■ **SOURCE DOCUMENT**:
So, have you enjoyed the greatest monthly rally in our lifetimes? Maybe the best defense is a good offense and in its defense, markets have gone on the offensive.

The speed/velocity/percentage movements in the major indices and individual stocks has been record setting and yet has been confusing to Bulls & Bears alike. Most of the news has been Euro-centric as market around the world were awaiting to see if half the worlds banking system would have to declare bankruptcy or be Nationalized. Luckily for us, politicians on both sides of the Atlantic know where their bread is buttered. They know that asset prices hold the key to both inflation and/or deflation and that “saving” even mal-invested capital keeps the game going regardless of the rules or consequences. “Markets By Central Bankers” is not the kind of market that I know, but it is what it is.

[Source rows]
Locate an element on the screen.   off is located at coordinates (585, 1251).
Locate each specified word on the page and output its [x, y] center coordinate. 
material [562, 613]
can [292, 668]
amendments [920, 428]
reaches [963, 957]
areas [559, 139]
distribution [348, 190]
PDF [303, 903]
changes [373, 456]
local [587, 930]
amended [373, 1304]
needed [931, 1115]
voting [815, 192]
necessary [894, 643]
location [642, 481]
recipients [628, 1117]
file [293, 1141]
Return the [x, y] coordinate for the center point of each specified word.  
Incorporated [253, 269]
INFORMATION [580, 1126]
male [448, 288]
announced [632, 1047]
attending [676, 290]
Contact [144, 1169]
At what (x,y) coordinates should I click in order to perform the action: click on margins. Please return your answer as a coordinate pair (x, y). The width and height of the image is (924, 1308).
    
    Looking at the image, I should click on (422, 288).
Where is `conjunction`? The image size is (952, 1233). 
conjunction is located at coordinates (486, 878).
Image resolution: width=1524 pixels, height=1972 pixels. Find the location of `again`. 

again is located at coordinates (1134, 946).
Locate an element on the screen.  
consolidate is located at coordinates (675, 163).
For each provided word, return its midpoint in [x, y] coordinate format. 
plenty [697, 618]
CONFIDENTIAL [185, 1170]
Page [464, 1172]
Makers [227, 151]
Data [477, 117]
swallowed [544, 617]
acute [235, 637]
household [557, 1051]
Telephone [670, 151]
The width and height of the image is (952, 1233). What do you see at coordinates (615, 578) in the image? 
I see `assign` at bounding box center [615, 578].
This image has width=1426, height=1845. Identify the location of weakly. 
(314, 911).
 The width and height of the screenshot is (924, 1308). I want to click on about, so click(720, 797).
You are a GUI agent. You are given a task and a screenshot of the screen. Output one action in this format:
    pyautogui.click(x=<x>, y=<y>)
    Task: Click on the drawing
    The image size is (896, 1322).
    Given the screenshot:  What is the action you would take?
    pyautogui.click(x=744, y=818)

■ **TASKS**:
A: In the source rows starting at the line that contains "reaches [963, 957]" and ending at the line that contains "Looking at the", rename "center point" to "middle". Give back only those lines, otherwise unchanged.
B: Please continue the market commentary from where it stops.
The market commentary and the rows have no connection to each other.

■ **EXPECTED OUTPUTS**:
A:
reaches [963, 957]
areas [559, 139]
distribution [348, 190]
PDF [303, 903]
changes [373, 456]
local [587, 930]
amended [373, 1304]
needed [931, 1115]
voting [815, 192]
necessary [894, 643]
location [642, 481]
recipients [628, 1117]
file [293, 1141]
Return the [x, y] coordinate for the middle of each specified word.  
Incorporated [253, 269]
INFORMATION [580, 1126]
male [448, 288]
announced [632, 1047]
attending [676, 290]
Contact [144, 1169]
At what (x,y) coordinates should I click in order to perform the action: click on margins. Please return your answer as a coordinate pair (x, y). The width and height of the image is (924, 1308).
    
    Looking at the image, I should click on (422, 288).

B:
The major market indices and commodities had barely corrected the excess unjustified and unsustainable prices set throughout QE1 & QE2 before most except the most perma-bullish became cautious, lightened up from being fully invested and hedged some risk and exposure. We were on the verge of what many believed were markets selling at a discount to historical norms with little regard to the fundamental situation. Apparently any deflation of asset prices are not allowed by Governments, Politicians or Central Bankers.

The “rescue” from falling prices was again greeted with the brute force of promises to create “money” in order to satisfy investors and banks needs to stay solvent regardless of mis and mal investment that cannot be made liquid or even valued. The rules were again changed and the markets were outright manipulated through the monetary policy force of “buying shit” from banks. Plus, under the threat of not “doing what must  be done” in Europe, our Central Bankers blatantly and shamelessly promised QE3. I guess nothing matters in the name of levitating asset prices to keep the banking and financial system happy and solvent.

The equity markets response to this dire situation was to correct about 10% from the highs and holding for several months. Then, when the going got tough, markets corrected another 10% at the end of last month when investors realized that there was no free QE3 presently. But that scared Them and the Jawboning began. Markets moved on every headline, both up and down. And then, like clockwork, someone pulled the switch on October 4th, the second day of the quarter, and concentrated and concerted buying began in earnest in almost every one of the world’s Bourses.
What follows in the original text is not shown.